Yo no le tengo gran simpatía a ese género, en realidad no le tengo ninguna simpatía. Me parece una expresión artística superlativamente mediocre. Con letras vulgares y groseras, con música repetitiva, poco imaginativa y ruidosa. En mi caso prefiero escuchar un Blues, algo de Jazz, música Clásica, Pop de los 80 y hasta Salsa, según sea la ocasión.  No obstante, varias veces he tenido que sufrir el Reggaetón de la puerta de al lado que, además, suena con intensidad propia de fiestas populares; como si quien la escuchase se empeñase en demostrar lo orgullosa que se siente de su música. Hay ocasiones, no obstante, en que, por razones que desconozco, todo queda en silencio, y entonces tengo la impresión de que soy el único ser vivo que queda en la parte del edificio que ocupo. En momentos así me invade una eufórica paz que inspira mi lado más sensible y me impulsa a escribir a toda marcha, leer a piernas sueltas en el salón o escuchar música de verdad.

Durante una de esas inusuales mañanas de silencio, aprovechando que debía realizar en la computadora un trabajo monótono que no requeriría de mucha concentración, abrí la aplicación de Spotify en mi teléfono móvil y seleccioné un álbum con las cincuenta piezas de música clásica más grandiosas, según anunciaba el título en inglés: The 50 greatest pieces of classicla music, interpretadas por la Orquesta Filarmónica de Londres. Por mediación de bluetooth conecté el móvil a la barra de sonido sobre el librero del salón, y subí el volumen. El Allegro de la Sinfonía No. 5 en C menor, de Beethoven, duró siete minutos y veintiocho segundos. Pa pa pa pannnn, pa pa pa pannnn. Subí el volumen hasta que la música hizo vibrar las paredes. Luego le tocó el turno al tercer acto de Die Walkürie de Richard Wagner, Ride of the Valkyries. Esperaba cinco minutos y once segundos de una magistral pieza musical, pero a los dos minutos de cabalgata las valquirias debieron refrenar su marcha para que yo pudiese atender la insistente llamada a la puerta. Era mi vecina, la que escucha reggaetón.    

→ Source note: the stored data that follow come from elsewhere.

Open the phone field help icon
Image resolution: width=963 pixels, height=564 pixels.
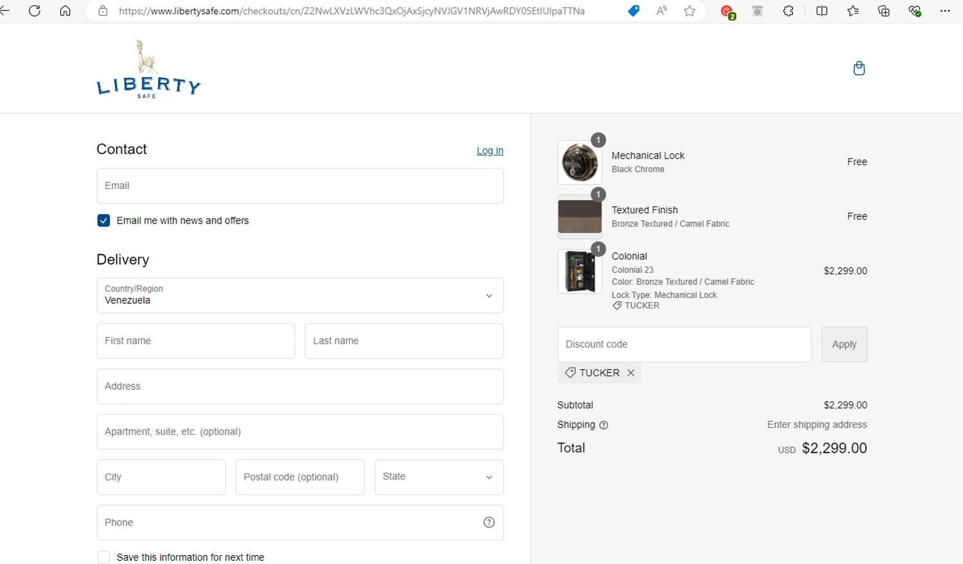click(489, 522)
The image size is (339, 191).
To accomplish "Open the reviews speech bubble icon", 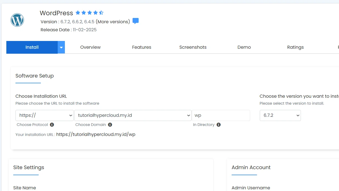I will pos(136,21).
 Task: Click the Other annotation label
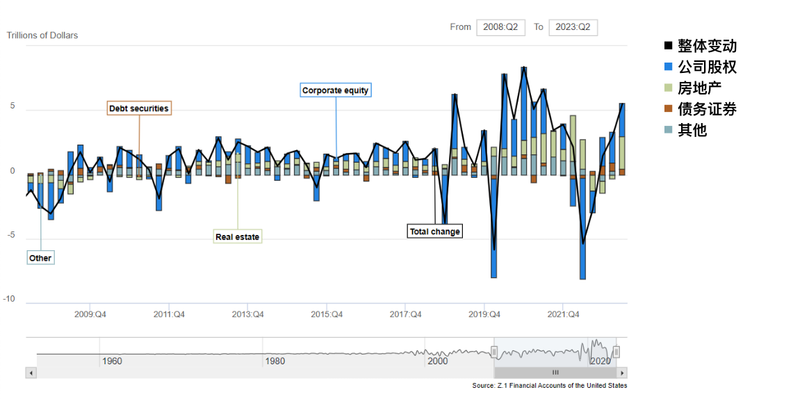40,258
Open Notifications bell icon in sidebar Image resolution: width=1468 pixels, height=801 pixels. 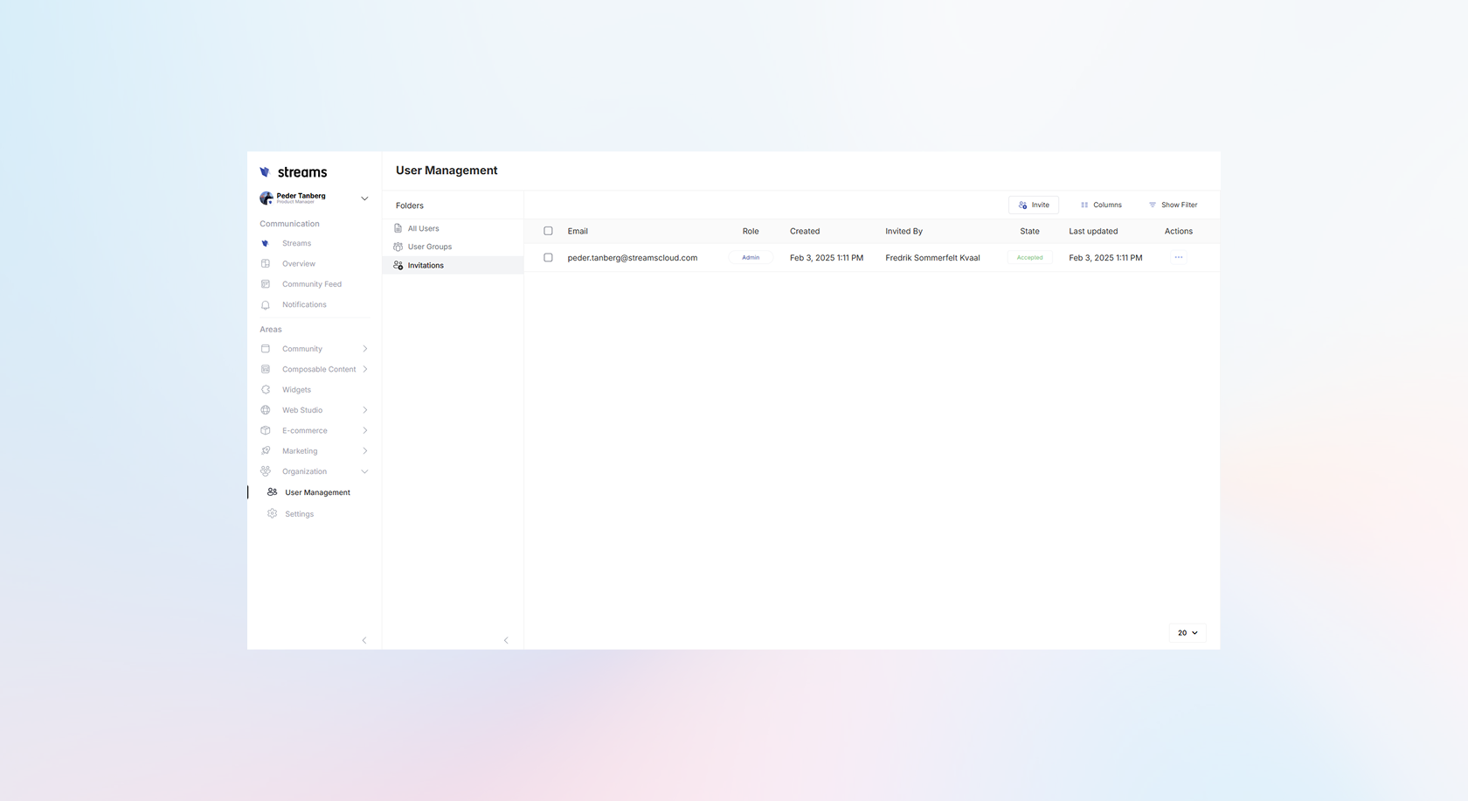coord(266,305)
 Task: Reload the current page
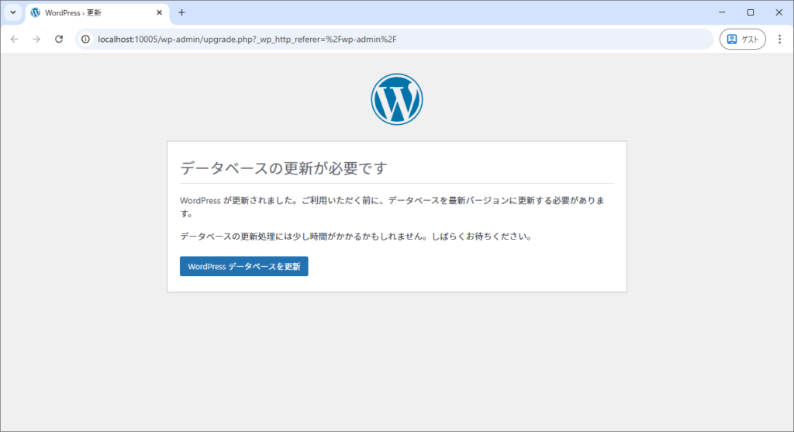(x=58, y=39)
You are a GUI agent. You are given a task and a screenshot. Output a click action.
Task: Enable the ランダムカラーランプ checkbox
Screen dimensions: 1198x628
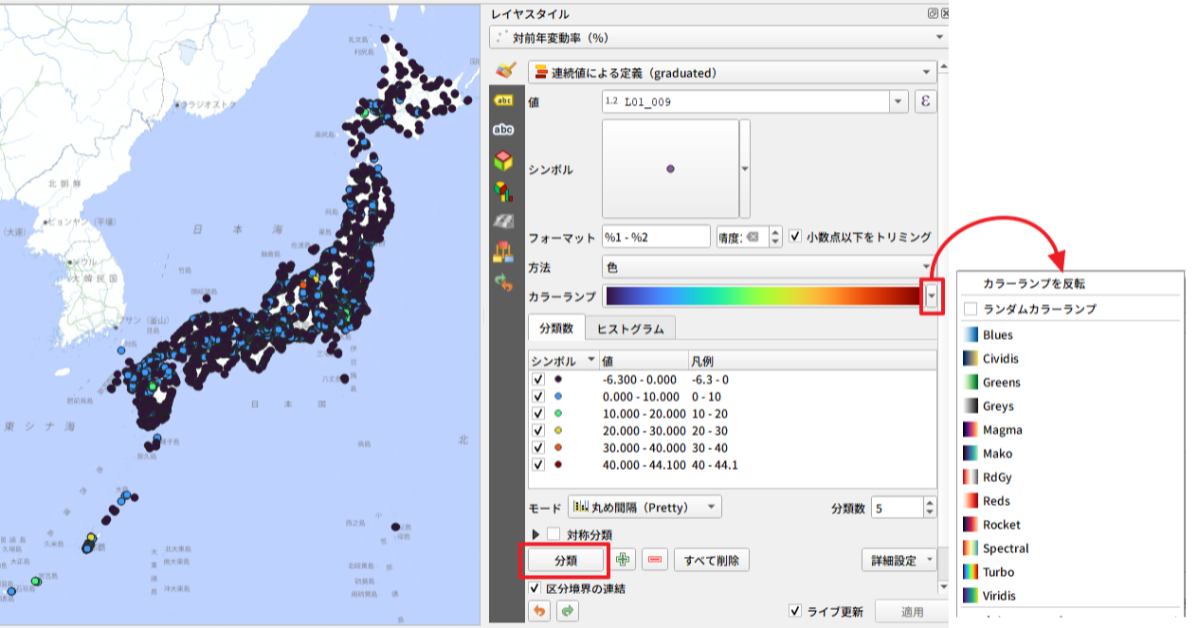(x=970, y=309)
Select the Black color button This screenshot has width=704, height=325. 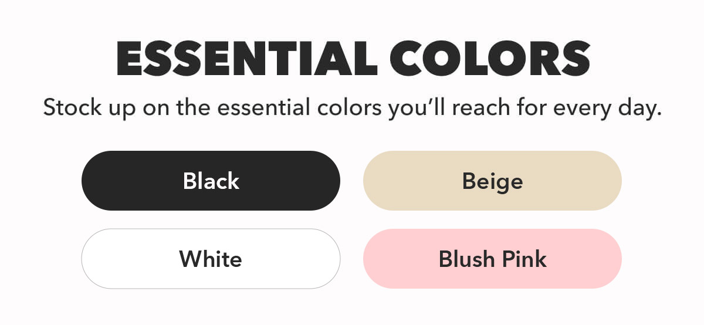[x=211, y=181]
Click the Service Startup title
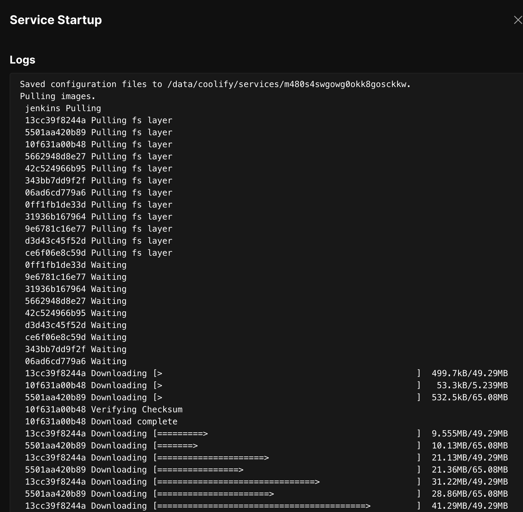The image size is (523, 512). [56, 20]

Con cierto descaro me pidió que bajara la música porque intentaba dormir y le molestaba eso que yo estaba escuchando. “Trabajé durante toda la noche”·, aclaró. “Necesito descansar”, enfatizó. Con la ingenua, casi ridícula esperanza de hacerla reaccionar le expliqué que eso era La cabalgata de las Valquirias. “No sé quiénes son esas mujeres ni en que caballo montan”, replicó ella, “lo que yo sé es que me tiene loca la música rara esa. Si por lo menos fuese Wisin o Bad Bunny, pero eso que usted oye no hay quien se lo dispare”. Intentando mantener un control que no poseo, le dije que si prefería lo que sea que hagan Wisin y Bad Bunny sobre la música de Beethoven o la de Wagner, tal vez lo mejor para ella no fuese precisamente descansar, como ella creía, sino viajar y leer mucho más. La expresión de su rostro delataba una absoluta falta de entendimiento a mi sarcasmo tan poco disimulado, aunque sus ojos contenían una amenaza que preferí evadir cerrando la puerta en sus narices.

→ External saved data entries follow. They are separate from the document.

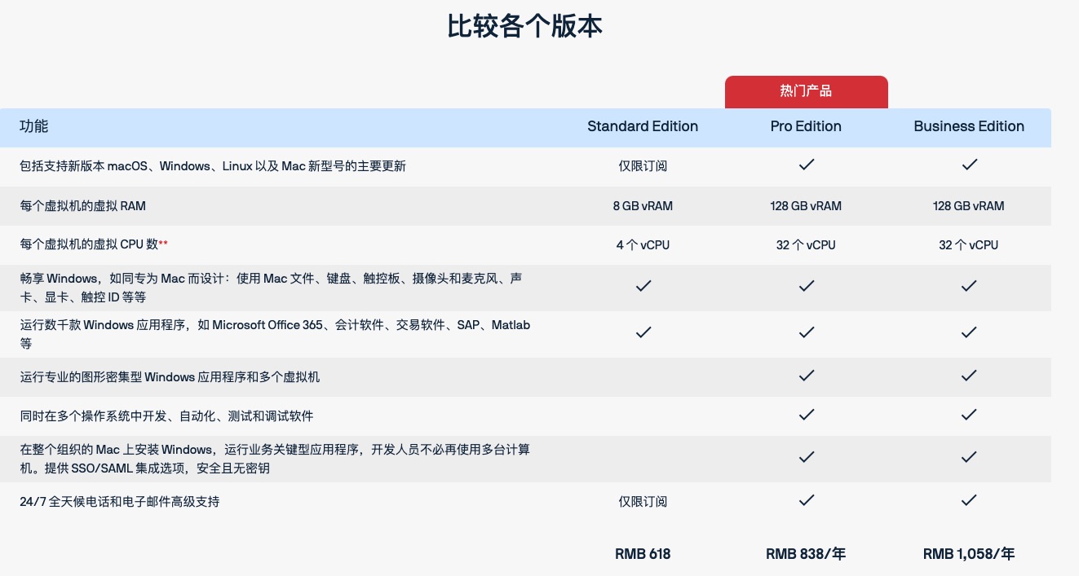Open the Standard Edition column header
Screen dimensions: 1079x576
coord(643,127)
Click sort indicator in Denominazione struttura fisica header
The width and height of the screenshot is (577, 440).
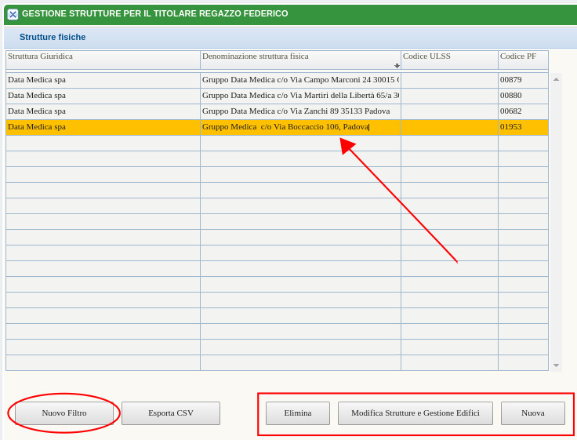coord(397,66)
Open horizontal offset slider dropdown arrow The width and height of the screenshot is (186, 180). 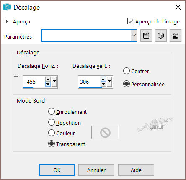tap(54, 82)
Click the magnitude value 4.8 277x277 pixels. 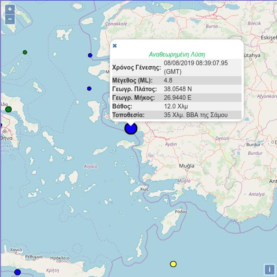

Regresé a mi trabajo monótono y, durante mucho tiempo, escuché la música rara con el volumen controlado para evitar otro encontronazo con mi vecina. Mientras lo hacía reflexionaba en una cita que había escrito en mi novela, Codicia: «Sin dudas la estupidez del hombre moderno es tan palpable que me cuesta creer que yo también sea parte de esa especie». Un rato más tarde, al llegar al Allegro de la Sinfonía No. 40 en G menor, de Wolfgang Amadeus Mozart, me venció el entuciasmo y elevé el volumen al máximo. Después de todo, pensé, lo verdaderamente raro sería disimular nuestras rarezas.